== TASK INSTRUCTIONS ==
Render the part of the material that opens with the line containing "Image resolution: width=1568, height=720." and closes with the line containing "Terms & Conditions (193, 681)" as a Markdown table with the columns Row and Entry, skipping any blank lines.

START EXERCISE MATERIAL

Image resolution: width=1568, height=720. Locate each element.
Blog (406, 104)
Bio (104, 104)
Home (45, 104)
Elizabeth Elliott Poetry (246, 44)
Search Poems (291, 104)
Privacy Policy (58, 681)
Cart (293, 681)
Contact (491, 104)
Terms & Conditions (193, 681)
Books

END EXERCISE MATERIAL
START EXERCISE MATERIAL

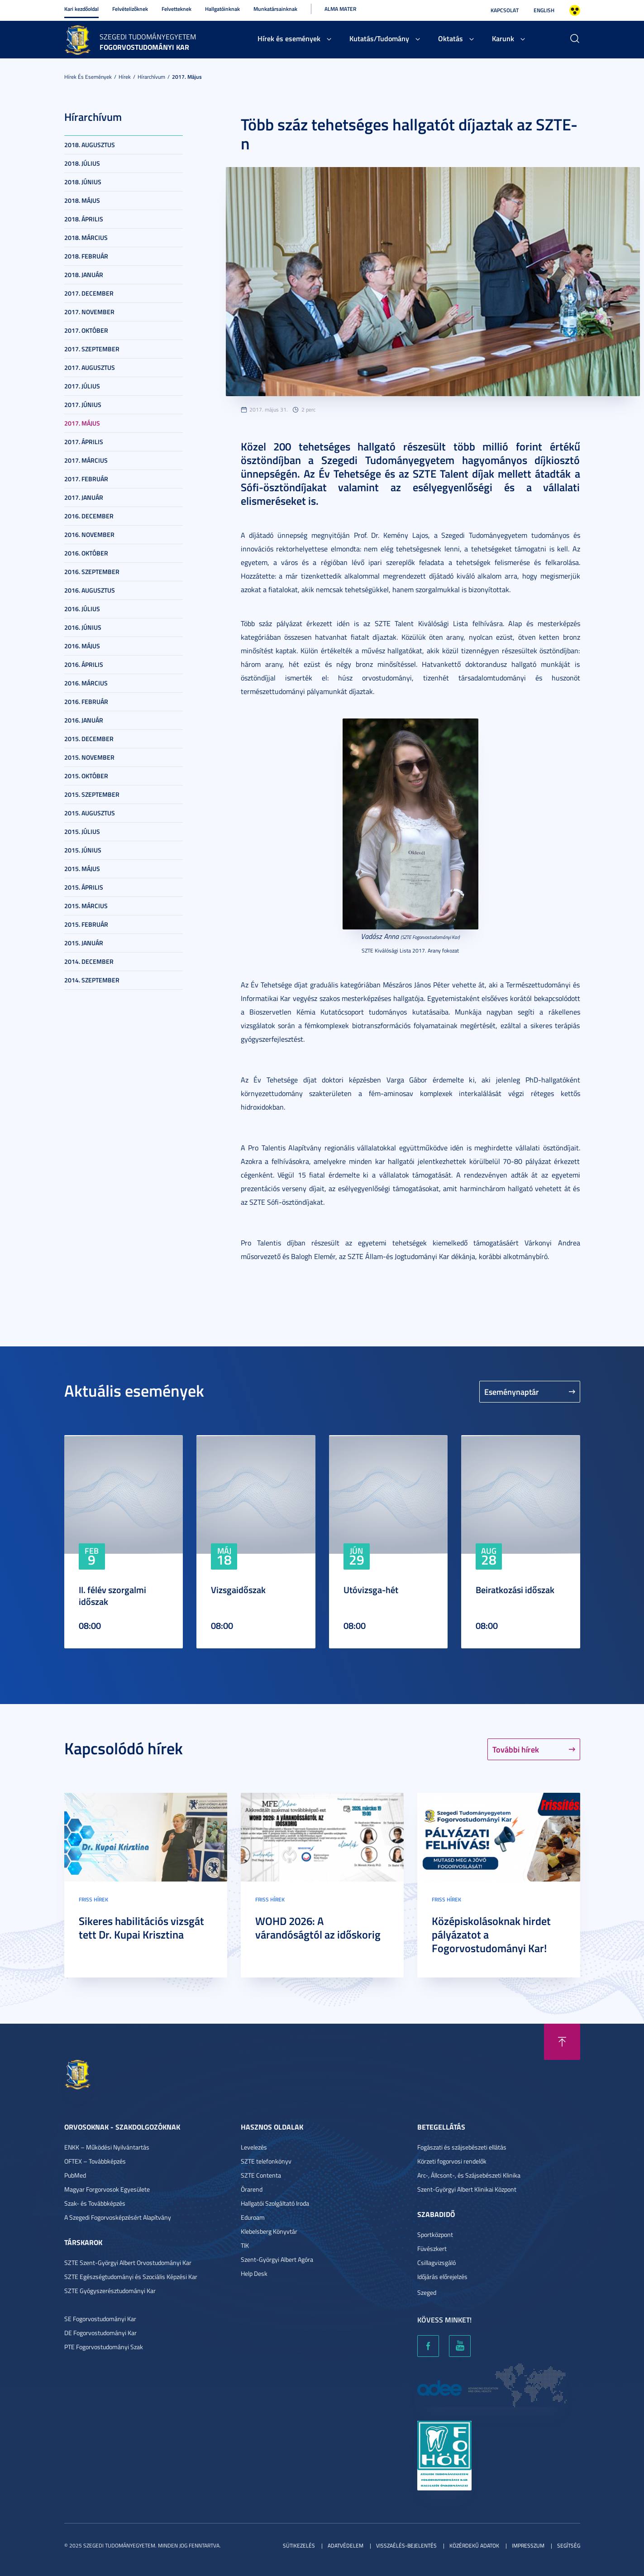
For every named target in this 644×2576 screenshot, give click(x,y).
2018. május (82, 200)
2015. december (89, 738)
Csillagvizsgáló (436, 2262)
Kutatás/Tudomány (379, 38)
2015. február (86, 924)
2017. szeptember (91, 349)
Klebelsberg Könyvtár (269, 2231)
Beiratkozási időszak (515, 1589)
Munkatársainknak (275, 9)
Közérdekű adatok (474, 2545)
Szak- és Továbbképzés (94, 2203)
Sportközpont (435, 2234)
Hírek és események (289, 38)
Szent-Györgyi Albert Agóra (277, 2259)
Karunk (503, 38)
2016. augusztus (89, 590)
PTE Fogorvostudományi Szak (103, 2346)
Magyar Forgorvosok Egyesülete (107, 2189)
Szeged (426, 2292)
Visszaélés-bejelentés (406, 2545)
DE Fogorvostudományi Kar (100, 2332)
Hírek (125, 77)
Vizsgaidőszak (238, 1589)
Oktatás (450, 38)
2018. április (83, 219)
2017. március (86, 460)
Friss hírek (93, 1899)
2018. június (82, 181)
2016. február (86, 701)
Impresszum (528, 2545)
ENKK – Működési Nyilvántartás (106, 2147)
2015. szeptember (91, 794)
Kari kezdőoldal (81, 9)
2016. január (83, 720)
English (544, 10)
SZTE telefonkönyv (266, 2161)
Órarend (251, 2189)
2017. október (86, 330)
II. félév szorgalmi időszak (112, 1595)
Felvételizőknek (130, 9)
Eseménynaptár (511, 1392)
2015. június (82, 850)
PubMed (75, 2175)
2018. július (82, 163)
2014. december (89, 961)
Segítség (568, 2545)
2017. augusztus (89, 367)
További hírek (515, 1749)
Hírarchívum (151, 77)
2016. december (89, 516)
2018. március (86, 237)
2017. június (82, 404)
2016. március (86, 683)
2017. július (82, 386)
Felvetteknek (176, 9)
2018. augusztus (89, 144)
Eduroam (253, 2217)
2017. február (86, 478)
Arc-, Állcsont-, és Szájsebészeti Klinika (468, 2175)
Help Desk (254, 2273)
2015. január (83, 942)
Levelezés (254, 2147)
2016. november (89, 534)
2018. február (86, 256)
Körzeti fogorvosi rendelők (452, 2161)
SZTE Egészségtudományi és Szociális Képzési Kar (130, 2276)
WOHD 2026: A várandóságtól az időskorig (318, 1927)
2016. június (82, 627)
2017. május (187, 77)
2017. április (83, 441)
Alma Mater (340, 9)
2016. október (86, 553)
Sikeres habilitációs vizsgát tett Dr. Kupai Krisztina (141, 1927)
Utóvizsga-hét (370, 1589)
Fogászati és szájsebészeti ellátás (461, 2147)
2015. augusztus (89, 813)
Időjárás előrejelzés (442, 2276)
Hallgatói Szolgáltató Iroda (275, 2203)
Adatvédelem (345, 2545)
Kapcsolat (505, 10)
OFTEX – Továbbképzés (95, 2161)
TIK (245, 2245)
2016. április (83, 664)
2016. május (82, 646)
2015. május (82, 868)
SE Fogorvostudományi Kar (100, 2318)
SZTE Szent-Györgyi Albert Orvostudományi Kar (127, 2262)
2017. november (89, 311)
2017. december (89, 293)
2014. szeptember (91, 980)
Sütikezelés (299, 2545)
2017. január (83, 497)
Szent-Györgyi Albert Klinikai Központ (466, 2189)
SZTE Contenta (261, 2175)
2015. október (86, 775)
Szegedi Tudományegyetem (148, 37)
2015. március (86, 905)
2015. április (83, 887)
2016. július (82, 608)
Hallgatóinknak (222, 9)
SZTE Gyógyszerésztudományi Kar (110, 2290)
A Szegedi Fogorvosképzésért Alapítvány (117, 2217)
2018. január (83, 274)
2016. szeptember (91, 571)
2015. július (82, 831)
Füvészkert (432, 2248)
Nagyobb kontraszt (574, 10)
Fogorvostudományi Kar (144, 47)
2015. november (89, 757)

END EXERCISE MATERIAL

== TASK ANSWER ==
| Row | Entry |
|---|---|
| 1 | Image resolution: width=1568, height=720. Locate each element. |
| 2 | Blog (406, 104) |
| 3 | Bio (104, 104) |
| 4 | Home (45, 104) |
| 5 | Elizabeth Elliott Poetry (246, 44) |
| 6 | Search Poems (291, 104) |
| 7 | Privacy Policy (58, 681) |
| 8 | Cart (293, 681) |
| 9 | Contact (491, 104) |
| 10 | Terms & Conditions (193, 681) |